Guardo principalmente a lembrança da atmosfera daqueles anos, uma
sensação de entusiasmo, de alegria e de abertura que nos invadia.
Durante o Concílio, passei os melhores anos da minha vida, não só e nem
tanto porque eu tinha menos de 40 anos, mas porque finalmente se saía de
uma atmosfera que tinha um pouco de cheiro de mofo, viciada, e se
abriam portas e janelas, circulava o ar puro, olhava-se para o diálogo
com tantas outras realidades, e a Igreja parecia ser verdadeiramente
capaz de enfrentar o mundo moderno. Tudo isso, repito, nos dava uma
grande alegria e uma forte carga de entusiasmo.
Segundo o senhor, o que permanece hoje daqueles anos?
Permaneceram muitas coisas. Antes de tudo, é preciso dizer que aqueles
que os viveram deram um passo importantíssimo nas suas vidas, porque
receberam do Concílio uma confiança renovada nas possibilidades da
Igreja de falar a todos. Depois, permanecem muitos elementos contidos
nos vários documentos conciliares: penso na liturgia, no ecumenismo, no
diálogo com as outras fés, na reflexão sobre a Escritura. Para a nossa
Igreja, uma grande riqueza que mantém intacta toda a sua atualidade e
todo o seu valor.
E, na sua opinião, o que se perdeu?
Não é fácil responder. Houve certamente um pouco de desvios, mas
principalmente no exterior, na aqui entre nós, na Itália. Diria que o
que se perdeu é justamente aquele entusiasmo, aquela confiança da qual
falava, aquela capacidade de sonhar que o Concílio havia comunicado à
nossa Igreja e que nos provocou tanta alegria. Voltamos um pouco às
águas rasas, a uma certa mediocridade.
Alguns dizem que
o Concílio foi marcado pelo contraste claro entre uma maioria
progressista, chamemo-la assim, de bispos e teólogos, e a Cúria Romana
que remava contra. O senhor compartilha dessa reconstrução?
Sim, penso que, com efeito, houve essa contraposição. Não se pode negar
que, em certos setores da Cúria, havia uma força frenante. Mas isso é
compreensível, porque a Cúria estava acostumada a fazer todos os
decretos, a manter tudo nas mãos, e por isso pode-se entender bem que,
para os curiais, ver esse controle fugir das mãos não foi agradável.
Eminência, qual é o personagem do Concílio que o senhor mais lembra?

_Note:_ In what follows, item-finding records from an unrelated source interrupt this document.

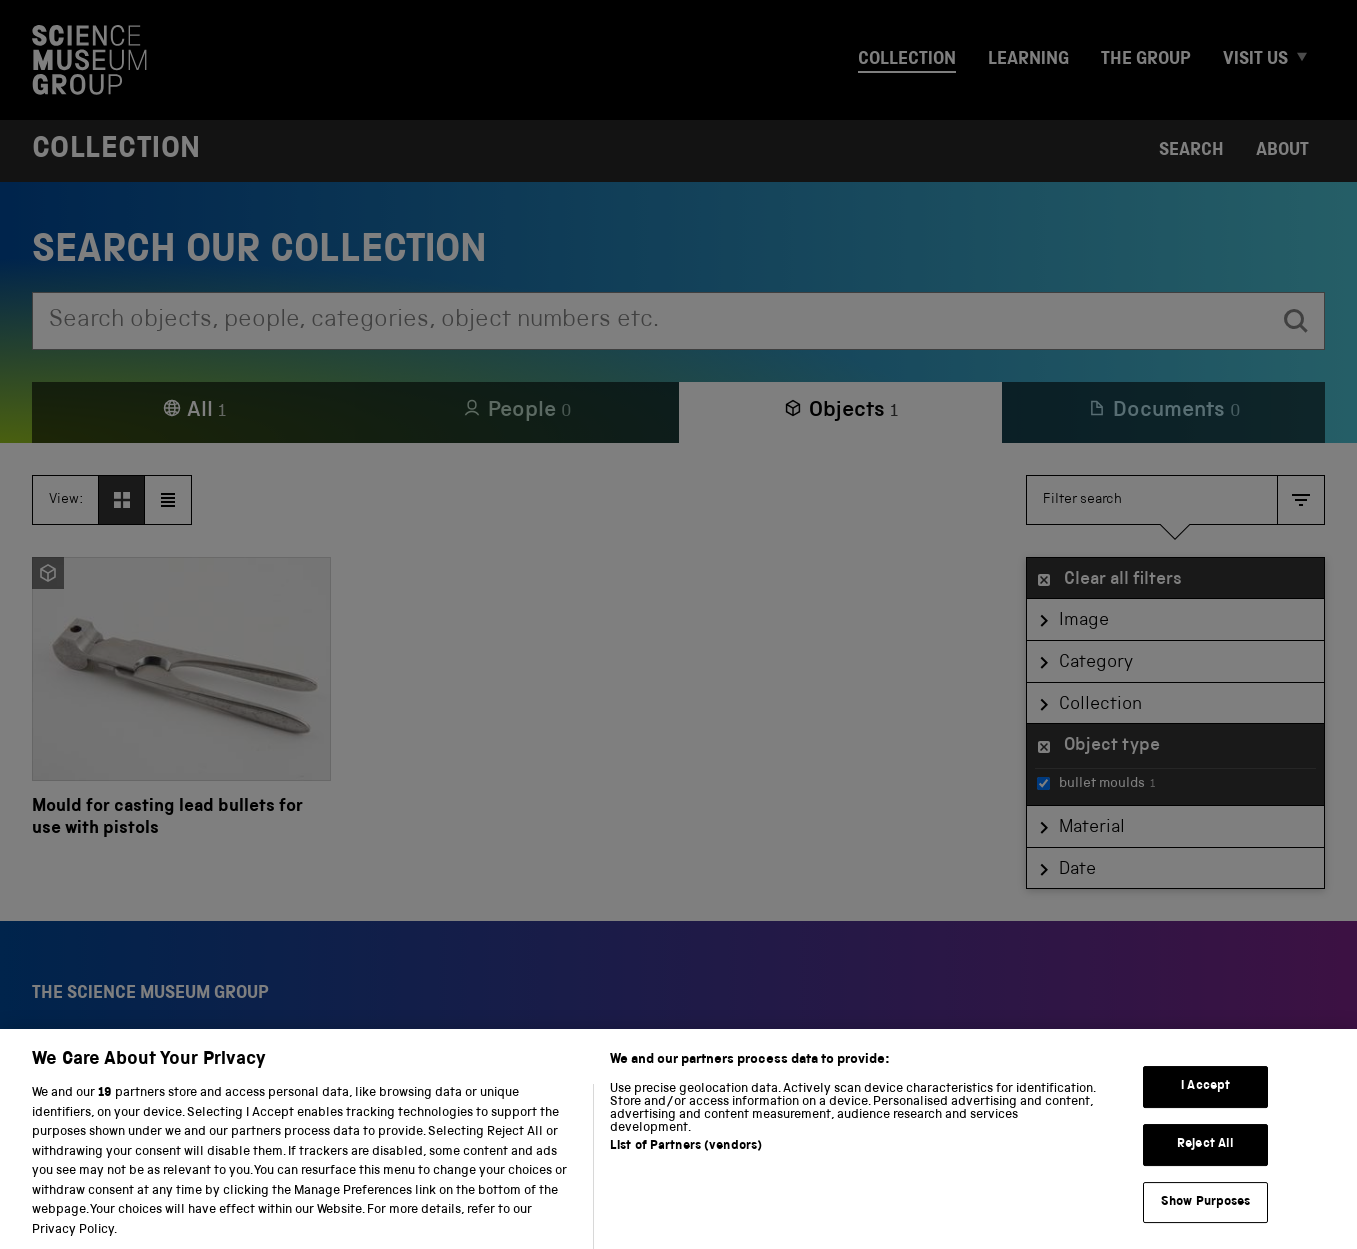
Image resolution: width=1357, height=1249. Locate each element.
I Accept (1205, 1105)
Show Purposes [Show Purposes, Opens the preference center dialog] (1206, 1220)
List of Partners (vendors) (686, 1165)
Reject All (1205, 1163)
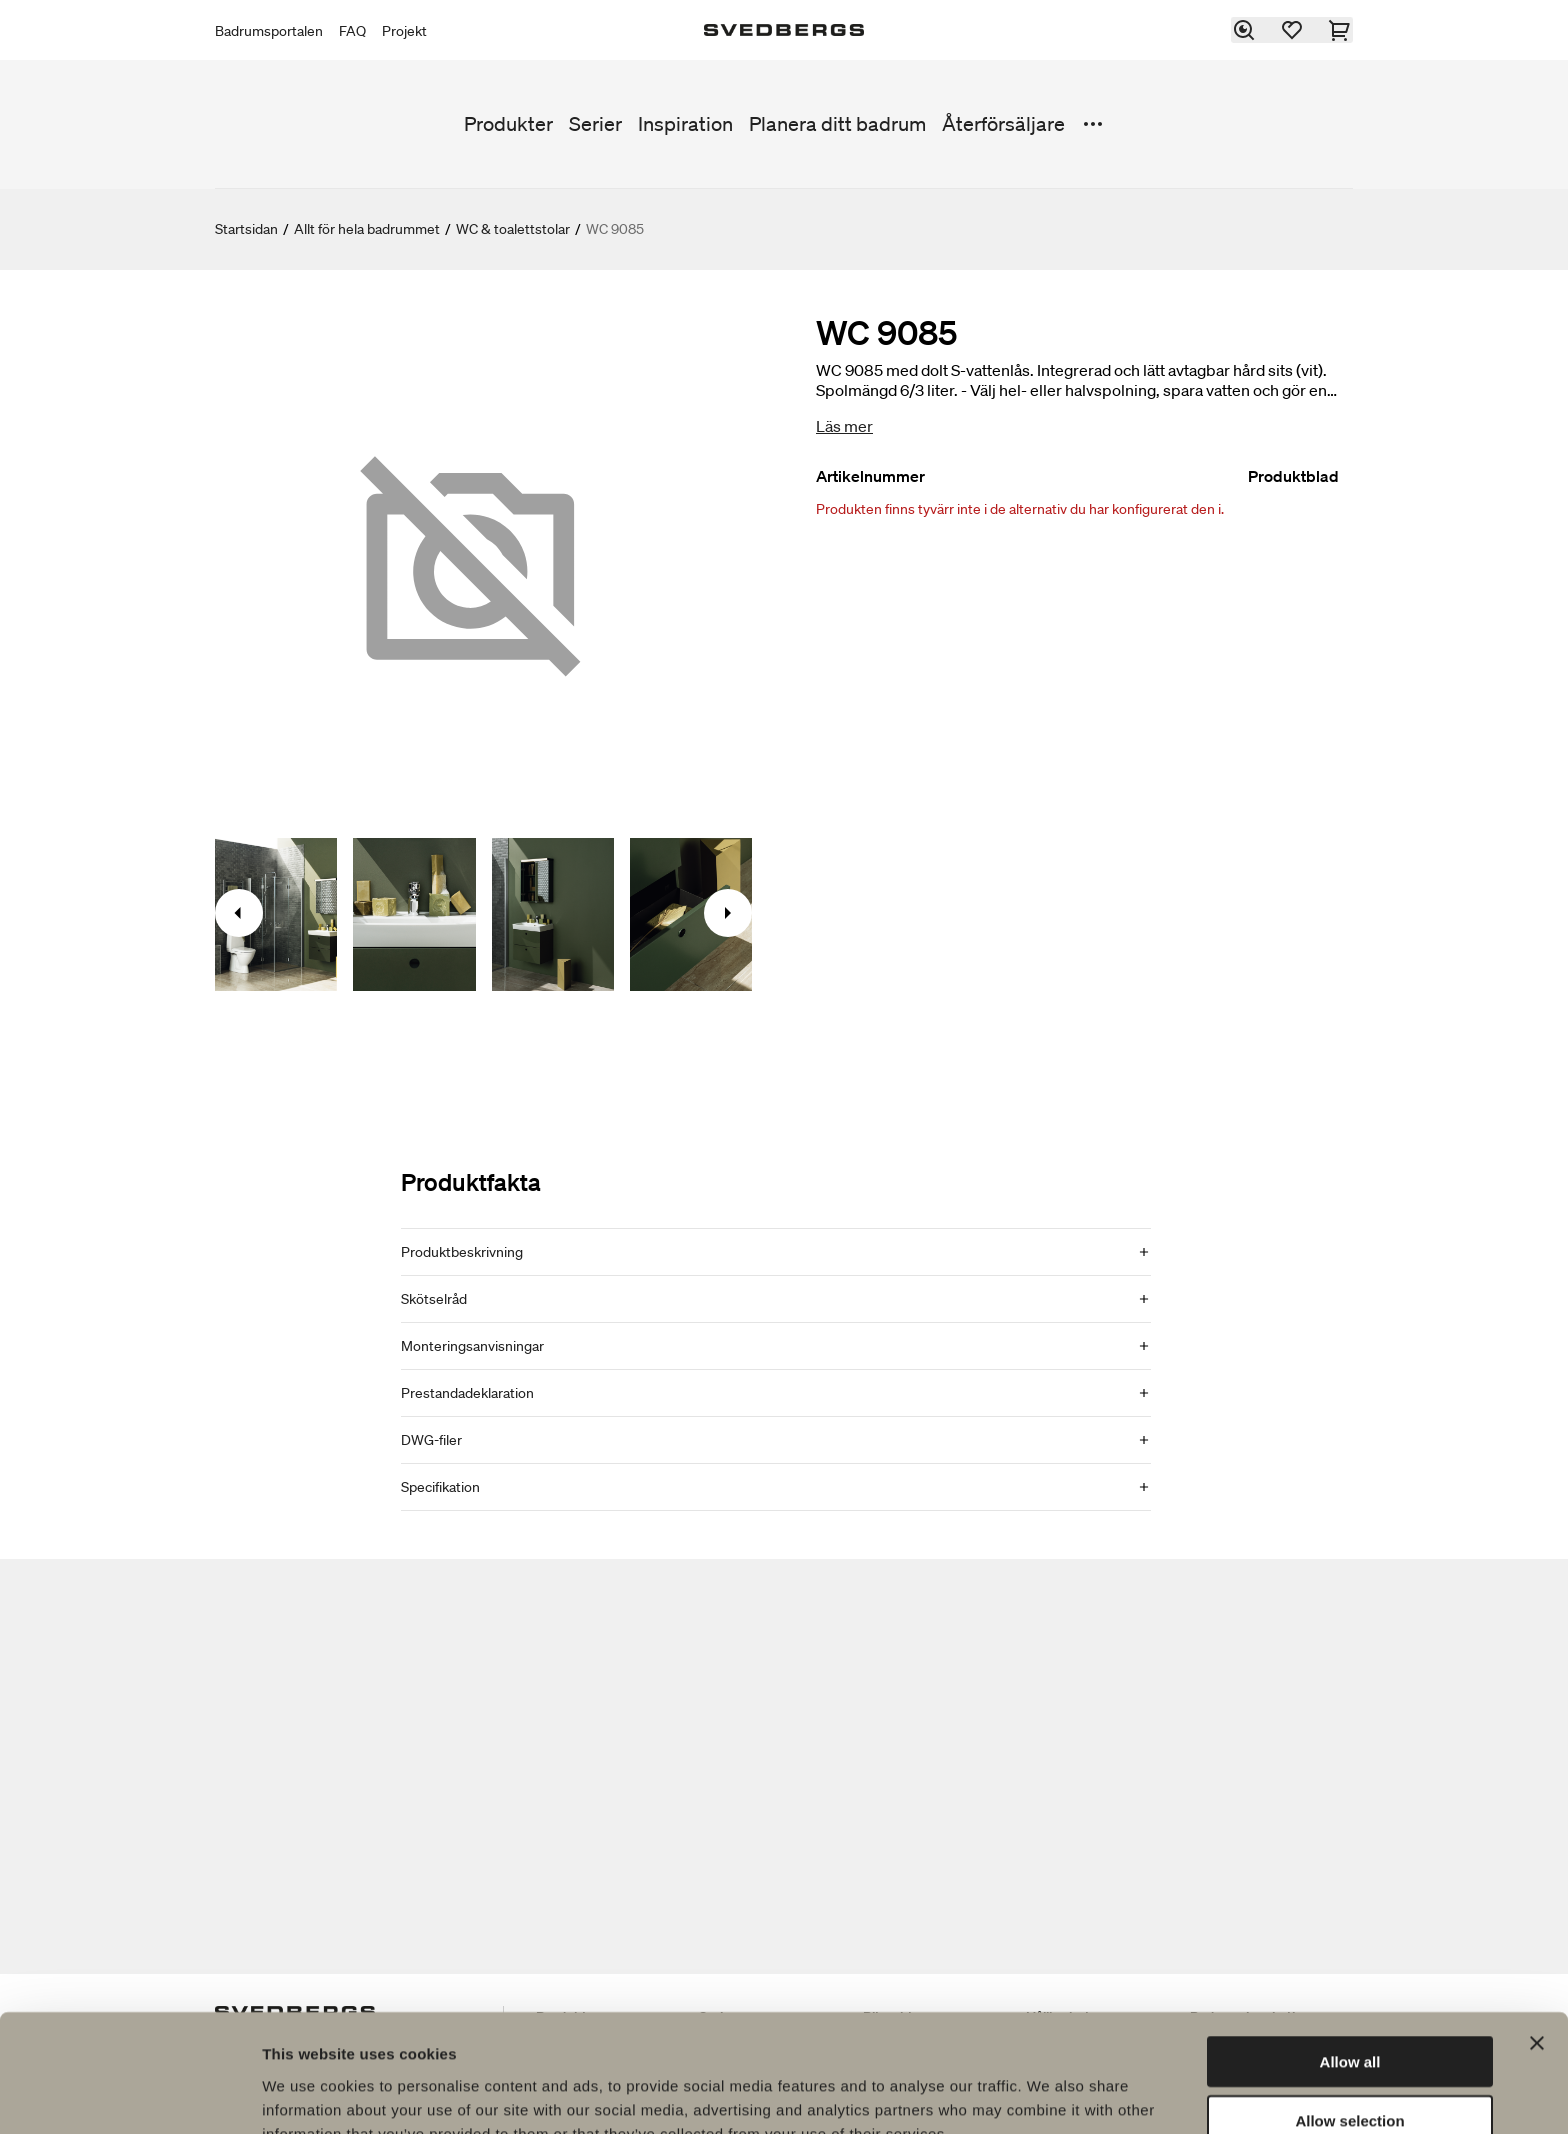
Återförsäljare (1003, 124)
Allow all (1350, 1958)
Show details (1049, 2094)
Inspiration (685, 124)
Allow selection (1349, 2017)
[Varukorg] (1341, 30)
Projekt (404, 31)
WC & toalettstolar (513, 229)
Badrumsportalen (269, 31)
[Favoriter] (1293, 30)
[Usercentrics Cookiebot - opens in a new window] (129, 2095)
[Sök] (1245, 30)
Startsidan (246, 229)
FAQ (352, 31)
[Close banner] (1537, 1940)
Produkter (508, 124)
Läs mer (844, 426)
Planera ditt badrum (837, 124)
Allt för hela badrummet (367, 229)
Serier (595, 124)
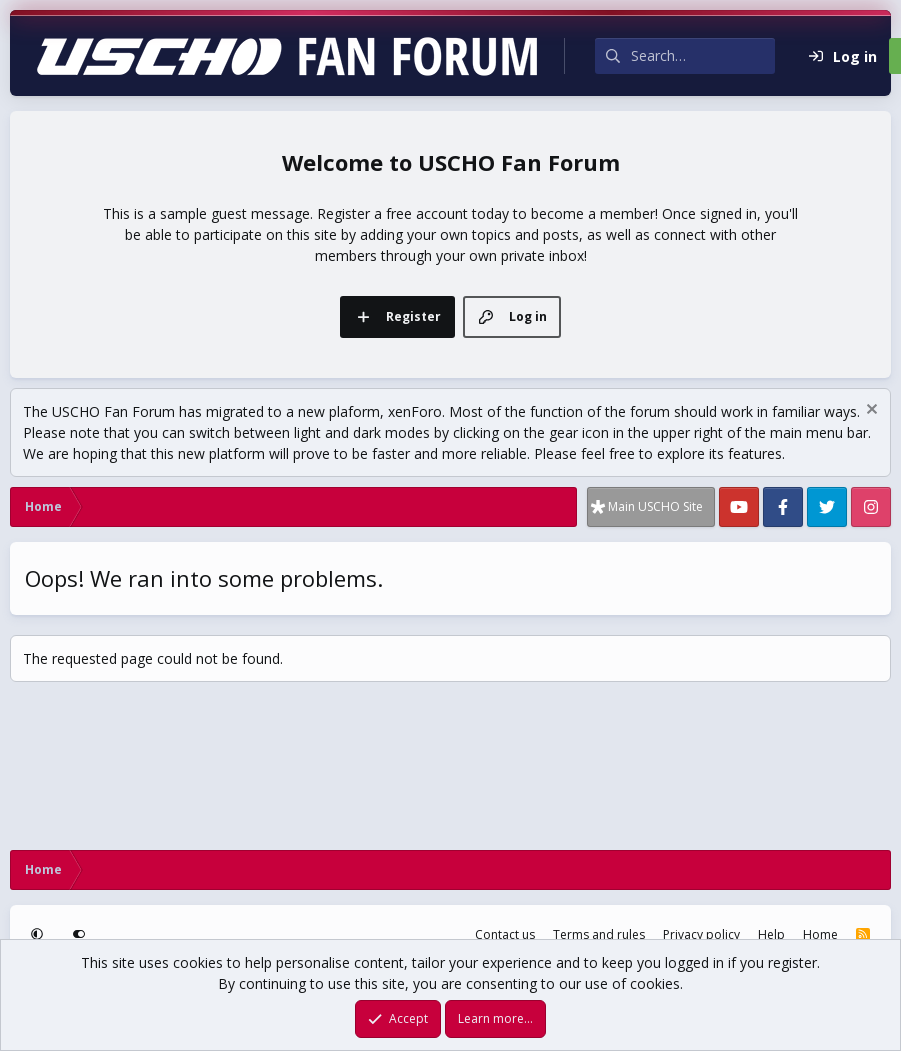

Na verdade, há muitos. Gosto de me lembrar de Dom Helder Câmara,
o arcebispo e teólogo brasileiro, falecido em 1999. Estou lendo
justamente neste período as cartas que ele endereçava aos seus amigos no
Brasil, escrevendo-lhes todas as noites às duas horas ("H. Camara, Roma, due del mattino. Lettere dal Concilio Vaticano II", editado por S. Biondo, Ed. San Paolo, 2008). Uma grande figura! E depois me lembro do cardeal belga Leo Jozef Suenens, o arcebispo de Malines-Bruxelas,
que defendeu algumas teses muitos corajosas. Entre as pessoas que não
participaram diretamente dos trabalhos do Concílio, mas que estiveram
muito próximas daquela atmosfera de renovação, me lembro do padre
jesuíta Stanislas Lyonnet, grande estudioso de São Paulo, que ensinava no Pontifício Instituto Bíblico
e que tinha muitos contatos com os padres conciliares. Devo dizer que
foi um tempo de grandes amizades alimentadas por um fortíssimo desejo de
conhecimento.
E hoje um Concílio Vaticano III seria útil para a Igreja?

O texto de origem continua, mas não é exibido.